Gastroenterology & Hepatology
October 2016, Volume 12, Issue 10
Letter From the Editor: Clostridium difficile Infection
In 2013, the Centers for Disease Control and Prevention classified Clostridium difficile as an urgent threat—that is, a high-consequence antibiotic–resistant threat that has the potential to become widespread and therefore needs urgent attention for the identification of infections and minimization of transmissions. Of the top 18 drug-resistant threats, the designation of urgency was given only to C difficile and 2 others: carbapenem-resistant Enterobacteriaceae and drug-resistant Neisseria gonorrhoeae. As noted in this month’s issue of Gastroenterology & Hepatology, C difficile is currently the most commonly identified infectious cause of diarrhea. In a feature article, Dr Layth S. Al-Jashaami and Dr Herbert L. DuPont examine the treatment of initial and recurrent episodes of this infection.
This month’s Advances in Hepatology column focuses on another public health threat. Dr John W. Ward discusses the goals and challenges associated with global elimination of hepatitis C virus (HCV). According to the World Health Organization, the goal is to eliminate HCV as a public health threat with large-scale reductions in transmissions, infections, and mortality. Dr Ward discusses current HCV transmission, screening, testing, and treatment, as well as the next steps for achieving elimination.
Our hepatology coverage continues in 2 other arti-cles in this issue. In a feature article, Dr Abbey Barnard, Mr Peter Konyn, and Dr Sammy Saab examine meta-bolic complications—including hypertension, hyperlipidemia, obesity, diabetes mellitus, nonalcoholic fatty liver disease, and nonalcoholic steatohepatitis—in patients who have undergone liver transplantation. In our bimonthly HCC in Focus column, Dr Richard S. Finn discusses the role of liver biopsy in hepatocellular carcinoma, including how biopsy is guiding or stratifying some treatments and when this procedure is indicated in patients with this disease.

┄┄┄┄┄┄

Exercise: In the editor's letter, which two threats besides Clostridium difficile were labeled urgent?

Data extract:
┄┄┄┄┄┄

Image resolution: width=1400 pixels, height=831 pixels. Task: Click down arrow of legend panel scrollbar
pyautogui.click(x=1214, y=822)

┄┄┄┄┄┄

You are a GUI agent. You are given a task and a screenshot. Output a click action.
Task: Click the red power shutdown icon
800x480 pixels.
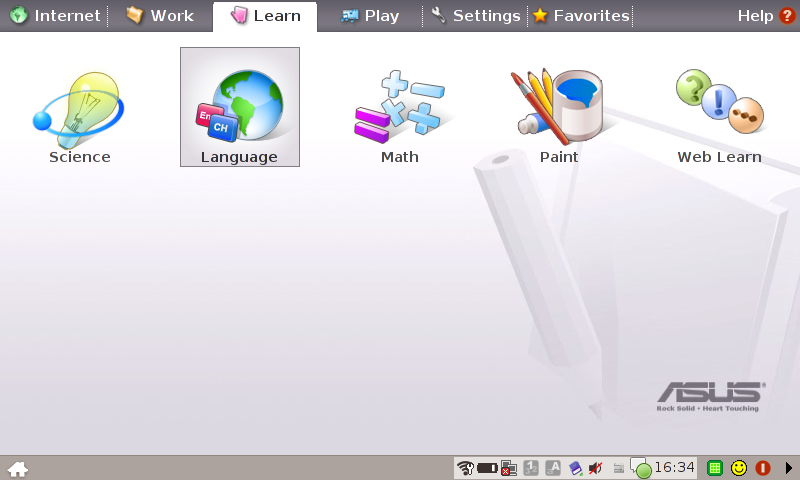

┄┄┄┄┄┄

Task output: Carbapenem-resistant Enterobacteriaceae and drug-resistant Neisseria gonorrhoeae.